#### 所给文本

⟨

Harbor镜像构建流程优化

以Harbor v1.4~v1.6之间的版本为例,详细分析其构建离线包的整个流程,然后结合当前的环境以及目标,去优化这个构建流程。 在Harbor的整个构建流程中,涉及的技术知识点包括Shell、Python、Make(Makefile)、Go、Docker等,不要求对这些技术熟练精通, 能看懂其中的相关命令即可。

Make是Linux GNU中的一个命令工具,用于解释Makefile中的指令规则,开源项目(distribution、helm)通常用Makefile来描述了整个项目所有文件的编译顺序、编译规则。 Harbor也不例外,使用两个Makefile来组织整个项目的编译构建工作。

官方构建离线包的命令

make package_offline GOBUILDIMAGE=golang:1.7.3 COMPILETAG=compile_golangimage \
CLARITYIMAGE=vmware/harbor-clarity-ui-builder:1.2.7 CLAIRFLAG=true

该make命令是基于项目根目录harbor下执行,一个make命令将整个构建流程组织起来,这个过程中又嵌入了子Makefile的执行。

$GOPATH/src/github.com/vmware/harbor/Makefile
$GOPATH/src/github.com/vmware/harbor/make/photon/Makefile

在国内宿主机上构建命令成功执行一次的时间应该至少在15分钟左右,尤其是在机器上第一次构建耗时更长,如此耗时,很有必要去了解一下编译构建的逻辑原理。

⟩

#### 所示数据
⟨

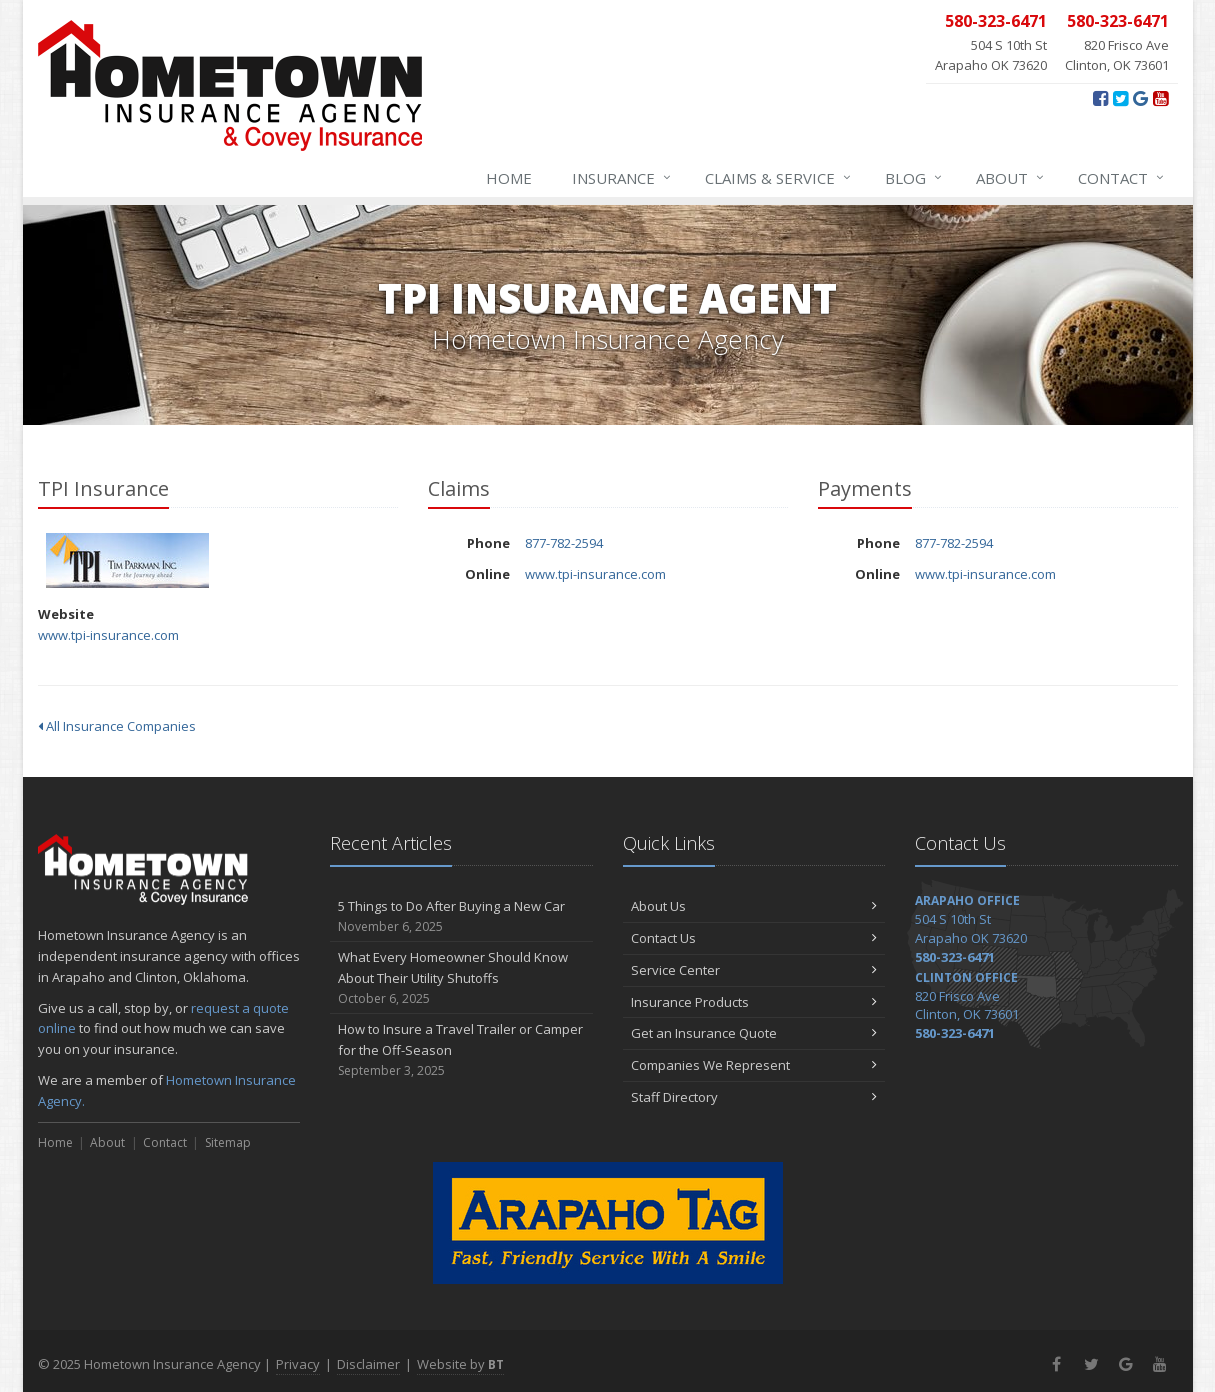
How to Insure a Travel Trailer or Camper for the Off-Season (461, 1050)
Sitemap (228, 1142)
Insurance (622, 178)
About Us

⟩

#### 任务说明
A – 用两句话概括Harbor构建流程一文。
B – 把Harbor构建流程一文中从“make package_offline GOBUILDIMAGE=golang:1.7.3”到“了解一下编译构建的逻辑原理。”的那一段逐字重写一遍。

#### 完整答案
A – 该文以Harbor v1.4~v1.6之间的版本为例分析离线包的构建流程,并打算结合环境和目标加以优化。Harbor用两个Makefile组织编译构建,在项目根目录执行一个make命令即可串起整个流程并嵌入子Makefile的执行;在国内宿主机上成功构建一次至少要15分钟左右,首次更久,所以有必要了解其构建原理。

B –
make package_offline GOBUILDIMAGE=golang:1.7.3 COMPILETAG=compile_golangimage \
CLARITYIMAGE=vmware/harbor-clarity-ui-builder:1.2.7 CLAIRFLAG=true

该make命令是基于项目根目录harbor下执行,一个make命令将整个构建流程组织起来,这个过程中又嵌入了子Makefile的执行。

$GOPATH/src/github.com/vmware/harbor/Makefile
$GOPATH/src/github.com/vmware/harbor/make/photon/Makefile

在国内宿主机上构建命令成功执行一次的时间应该至少在15分钟左右,尤其是在机器上第一次构建耗时更长,如此耗时,很有必要去了解一下编译构建的逻辑原理。